Production install examples

These examples are starting points for production installs. They are not a substitute for environment-specific review, but they capture the manifests operators otherwise have to assemble by hand.

:::tip Guided install Use Production Install for the ordered production installation path. This page keeps larger snippets that are referenced from that guide. :::

When to use these examples

Example	Use when
Helm values overlay	Platform team installs the operator with monitoring and private images.
NetworkPolicy	Cluster enforces namespace or pod network boundaries.
Per-role credentials	New production failover group.
Full combined example	Reviewing all moving parts in one manifest set.

Helm values overlay

# values-production.yaml
replicaCount: 2

image:
  repository: registry.example.com/bloodraven
  tag: v0.1.0
  pullPolicy: IfNotPresent

imagePullSecrets:
  - name: private-registry

leaderElection:
  enabled: true

resources:
  requests:
    cpu: 250m
    memory: 256Mi
  limits:
    cpu: 1
    memory: 512Mi

metrics:
  service:
    enabled: true
  serviceMonitor:
    enabled: true
    interval: 15s
    labels:
      release: prometheus

grafanaDashboards:
  enabled: true
  namespace: monitoring

auxiliary:
  service:
    enabled: true
    type: ClusterIP
    wsAllowedOrigins: https://dashboard.example.com
    wsMaxClients: 100

Install with:

helm upgrade --install bloodraven bloodraven/bloodraven \
  --namespace bloodraven --create-namespace \
  -f values-production.yaml

If Argo CD owns CRDs separately, commit the CRDs under charts/bloodraven/crds/ or your platform CRD app and install the operator chart after that CRD app syncs. Helm installs chart CRDs on first install but does not upgrade them automatically.

NetworkPolicy

The auxiliary HTTP and sidecar HTTP endpoints are intentionally internal and unauthenticated. Restrict them to the operator, dashboard, and Prometheus namespaces that need access. The sidecar also needs to reach the operator auxiliary endpoint on :8082 for /active-site checks.
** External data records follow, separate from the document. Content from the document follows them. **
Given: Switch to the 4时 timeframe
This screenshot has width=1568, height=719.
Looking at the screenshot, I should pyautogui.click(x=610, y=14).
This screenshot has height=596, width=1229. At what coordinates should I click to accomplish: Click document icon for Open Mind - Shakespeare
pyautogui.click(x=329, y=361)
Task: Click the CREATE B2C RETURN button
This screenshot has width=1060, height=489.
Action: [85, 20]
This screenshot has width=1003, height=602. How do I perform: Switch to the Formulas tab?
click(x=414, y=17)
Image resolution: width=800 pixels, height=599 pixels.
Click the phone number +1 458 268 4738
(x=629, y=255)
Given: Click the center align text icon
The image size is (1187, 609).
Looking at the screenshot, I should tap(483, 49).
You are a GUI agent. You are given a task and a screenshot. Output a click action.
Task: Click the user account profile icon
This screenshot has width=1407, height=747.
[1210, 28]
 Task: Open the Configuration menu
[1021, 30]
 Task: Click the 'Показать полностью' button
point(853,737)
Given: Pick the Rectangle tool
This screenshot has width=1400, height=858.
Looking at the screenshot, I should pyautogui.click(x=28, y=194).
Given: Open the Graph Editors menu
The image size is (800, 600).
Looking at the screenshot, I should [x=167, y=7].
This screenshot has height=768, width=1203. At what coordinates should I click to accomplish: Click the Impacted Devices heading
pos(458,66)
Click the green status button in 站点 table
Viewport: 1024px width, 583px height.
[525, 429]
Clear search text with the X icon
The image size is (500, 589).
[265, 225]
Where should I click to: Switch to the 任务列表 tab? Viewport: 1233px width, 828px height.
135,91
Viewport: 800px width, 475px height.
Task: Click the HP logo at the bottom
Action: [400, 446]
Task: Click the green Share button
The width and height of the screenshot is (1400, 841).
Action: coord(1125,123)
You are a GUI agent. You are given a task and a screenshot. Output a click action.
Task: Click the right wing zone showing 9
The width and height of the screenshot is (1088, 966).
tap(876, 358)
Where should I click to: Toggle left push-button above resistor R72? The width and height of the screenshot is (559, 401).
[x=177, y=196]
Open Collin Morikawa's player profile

apiVersion: networking.k8s.io/v1
kind: NetworkPolicy
metadata:
  name: bloodraven-operator-ingress
  namespace: bloodraven
spec:
  podSelector:
    matchLabels:
      app.kubernetes.io/name: bloodraven
  policyTypes: [Ingress]
  ingress:
    - from:
        - namespaceSelector:
            matchLabels:
              kubernetes.io/metadata.name: monitoring
      ports:
        - protocol: TCP
          port: 8080
    - from:
        - namespaceSelector:
            matchLabels:
              kubernetes.io/metadata.name: bloodraven-dashboard
        - namespaceSelector:
            matchLabels:
              kubernetes.io/metadata.name: tenant-db
          podSelector:
            matchLabels:
              app.kubernetes.io/name: mysql
              app.kubernetes.io/managed-by: bloodraven
              shipstream.io/failover-group: orders
      ports:
        - protocol: TCP
          port: 8082
---
apiVersion: networking.k8s.io/v1
kind: NetworkPolicy
metadata:
  name: orders-mysql-ingress
  namespace: tenant-db
spec:
  podSelector:
    matchLabels:
      app.kubernetes.io/name: mysql
      app.kubernetes.io/managed-by: bloodraven
      shipstream.io/failover-group: orders
  policyTypes: [Ingress]
  ingress:
    - from:
        - namespaceSelector:
            matchLabels:
              kubernetes.io/metadata.name: bloodraven
      ports:
        - protocol: TCP
          port: 3306
        - protocol: TCP
          port: 8080
    - from:
        - podSelector:
            matchLabels:
              app.kubernetes.io/name: mysql
              app.kubernetes.io/managed-by: bloodraven
              shipstream.io/failover-group: orders
      ports:
        - protocol: TCP
          port: 8080
    - from:
        - podSelector: {}
      ports:
        - protocol: TCP
          port: 3306

Adjust selectors to match your chart labels and namespace layout. If your CNI defaults to deny egress, also permit the operator to reach MySQL :3306, sidecar :8080, the Kubernetes API, and DNS, and permit sidecars to reach the operator auxiliary Service on :8082.

PrometheusRule

apiVersion: monitoring.coreos.com/v1
kind: PrometheusRule
metadata:
  name: bloodraven-alerts
  namespace: monitoring
  labels:
    release: prometheus
spec:
  groups:
    - name: bloodraven.failover
      rules:
        - alert: BloodravenOperatorDown
          expr: up{job="bloodraven"} == 0
          for: 2m
          labels:
            severity: critical
          annotations:
            summary: Bloodraven operator is down
            description: No failover decisions run while the operator is unavailable.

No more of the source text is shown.